Spotlight on Stigma: Inquiry into Women’s Pain

Spotlight on Stigma: Inquiry into Women’s Pain

With Professor Kate Seear and Kat Stanley

Presented by the UNSW Centre for Social Research in Health

When: Thursday 19 March 2026, 2pm–3pm AEDT

Where: Online

To register for this event, sign up here.

Women and girls who experience pain face significant barriers to care, including medical gender bias and systemic stigma. This can lead to denial and dismissal of pain, misdiagnoses or delayed diagnoses, and lack of pain relief and treatment. In response, the Victorian Government introduced Australia’s first Inquiry into Women’s Pain through their Women’s Health and Wellbeing Program, with the final report launched in late 2025. The Inquiry gathered insights from over 13,000 women, girls, carers, health workers, peak bodies, and researchers to identify the experiences of women and girls with pain conditions in accessing care. We hear from the Deputy Chair of the Inquiry as well as an expert practitioner who is a member of the Victorian Women’s Health Advisory Council.
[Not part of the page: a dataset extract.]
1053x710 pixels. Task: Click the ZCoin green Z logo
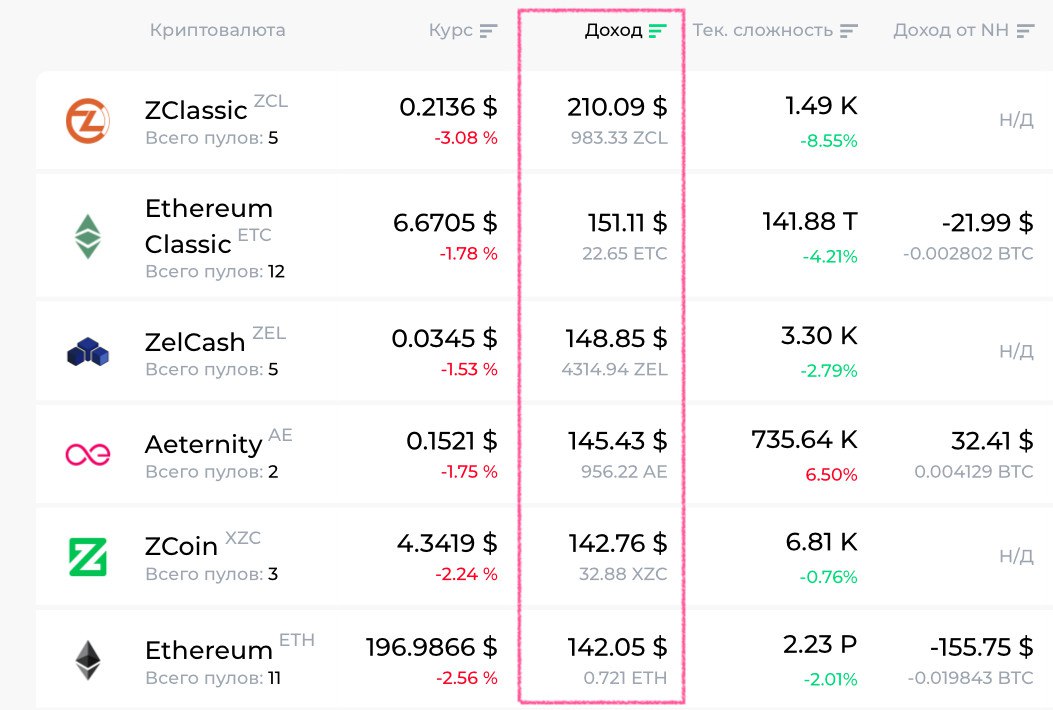pos(88,557)
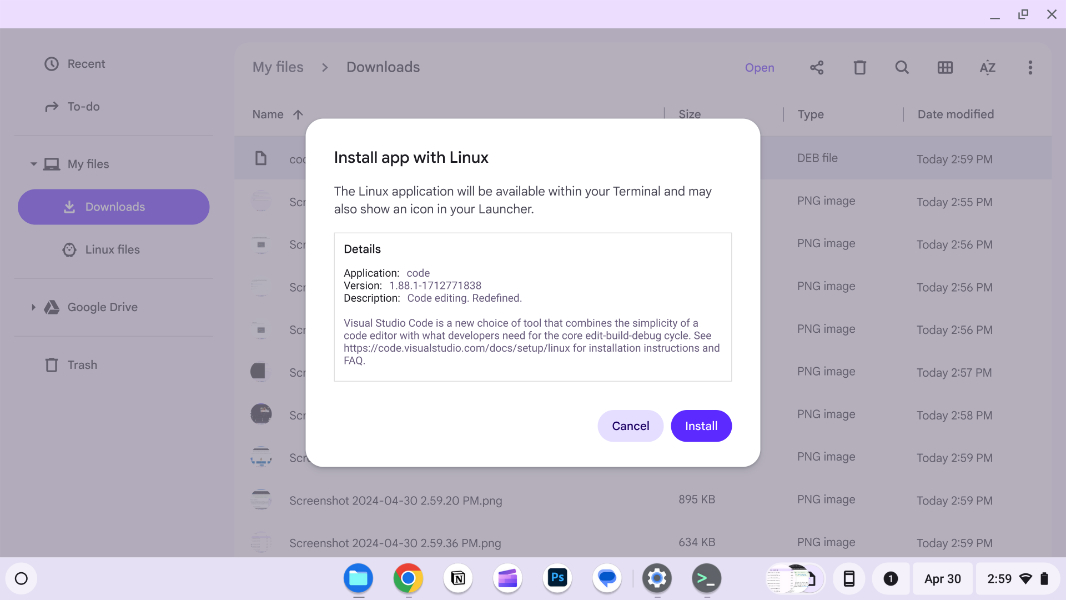The height and width of the screenshot is (600, 1066).
Task: Open Terminal app from the shelf
Action: 707,578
Professor Kate Seear is a lawyer, sociologist and ARC Industry Fellow based in the Deakin Law School. She has received over $8 million in research funding, including an ARC Future fellowship, ARC DECRA fellowship, ARC Discovery Projects, and funding from other bodies including the Commonwealth and Victorian Departments of Health. Her main areas of expertise are: alcohol and other drugs, health, gender, stigma and the body. Kate is the Deputy Chair of the Victorian Inquiry into Women’s Pain, and a member of the Victorian Ministerial Women’s Health Advisory Council. Her PhD explored women’s experiences with endometriosis and resulted in the book The makings of a modern epidemic: Endometriosis, gender and politics (published through Ashgate).
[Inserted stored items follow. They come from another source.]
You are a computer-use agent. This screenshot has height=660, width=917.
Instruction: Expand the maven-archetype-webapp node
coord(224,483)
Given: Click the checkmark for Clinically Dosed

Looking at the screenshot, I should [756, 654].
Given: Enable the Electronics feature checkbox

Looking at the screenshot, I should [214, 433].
Kat Stanley is a person with lived experience, former director of Endo Help foundation, a provisional psychologist, consumer representative on the Victorian Women’s Health Advisory Council, and Deputy Chair of the Women’s Health Research Institute subcommittee. She translates her lived experience, themes from stories of those with pelvic pain, and the most recent research findings into advocacy that gives a voice to women and people who have often been unheard. This has helped inform research, workshops, clinical training and policy. Kat’s unique perspective, skills, and networks have helped her to generate comprehensive and innovative ideas to improve the lives of those with endo and pelvic pain both within the medical system and their daily lives. Kat’s wish is for everyone with pelvic pain to be SEEN, BELIEVED, and HEARD.